The oldest, Teekay LNG Partners, has been around since its initial public offering in 2005. The newest, KNOT Offshore Partners priced in early April. Typically, these companies operate under long-term (five-plus years) fee-based contracts, although services are occasionally performed on a spot basis
MLPs not classified as marine-transportation companies may nonetheless have a shipping segment or assets. Martin Midstream Partners is one such company, owning 54 inland barges, 29 inland push boats and four offshore tug/barge units. With a 100% fee-based marine business, Martin focuses on specialty-product transportation. Still, marine transportation is only 12% of its business. Plains All American Pipeline has a fleet of 104 transport and storage barges and 51 transport tugs operating in U.S. inland waterways. Enterprise Products Partners also recently christened its 64th tug, the Dan L, named after late founder Dan Duncan.

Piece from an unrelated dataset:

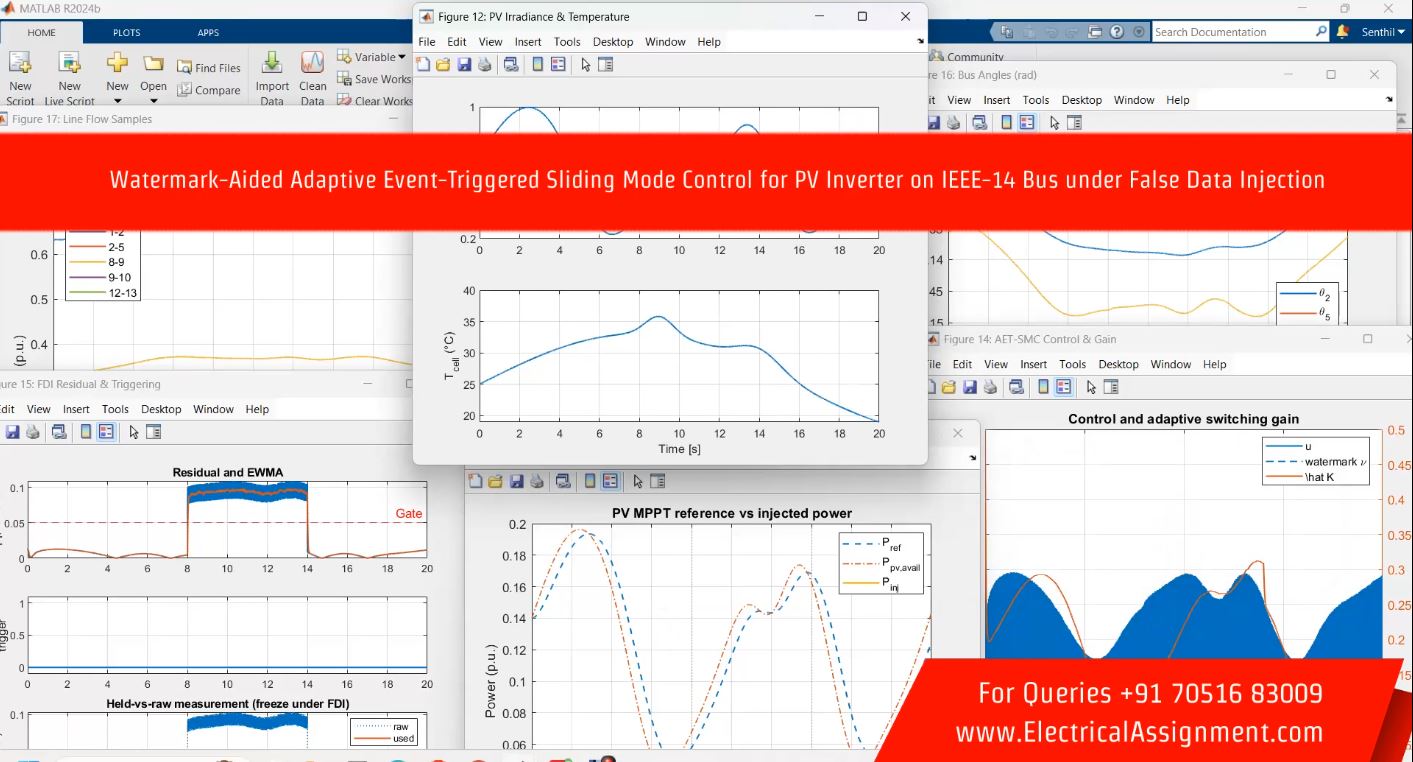1413x762 pixels.
Task: Toggle Insert Colorbar in Figure 12 toolbar
Action: 537,65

As the shale plays boom in the U.S., rail is frequently discussed as a flexible immediate solution to move crude to the refiners that used to process imported crude. However, in order to utilize rail, there must also be a rail-unloading facility built at the other end of the line. While this poses few problems on the Gulf Coast, the refineries along the East and West Coasts often have complicated regulatory processes, or the land simply isn’t available.
Coastal refineries were only built to receive crude by water. In these situations, combining rail and barge transportation can be a powerful solution. Global Partners was the first company to pioneer this “virtual pipeline” in 2011. Combining rail and barge facilities, Global moves Bakken crude eastward on the Canadian Pacific to Albany, New York, where it is then loaded onto barges for transport to refineries in New Jersey and Philadelphia.
Earlier this year, Global signed a five-year deal with Phillips 66 and even more recently completed an acquisition of a West Coast rail transloading facility. This way, Global can supply Bakken crude to both East and West Coast refiners. While more expensive than a traditional pipeline, the final cost of crude is still cheaper than imported, waterborne crude.
Even beyond these recent solutions, the Panama Canal expansion project will provide much greater export incentives. Begun in 2005, it was originally intended to ease the shipment of goods produced in Asia to the East Coast. Now, two years from completion, the energy renaissance in the U.S. is likely to change conventional shipping dynamics.
The canal may move significant amounts of LNG from the U.S. to Asia. Currently, Cheniere Energy’s Sabine Pass facility is under construction, and 11 other LNG export terminals have been proposed and are undergoing governmental review. There is no established LNG trade through the Panama Canal due to existing size restrictions on vessels. Once the new locks open, the transport route from the Gulf Coast to Asia will be 7,500 nautical miles shorter and 25% cheaper.
Marine-transportation MLPs are still a very small part of the overall sector; however, the role they play in transporting energy commodities keeps the U.S. connected to the global energy markets. The continued integration of these markets increases efficiencies and opportunities for the entirety of the space.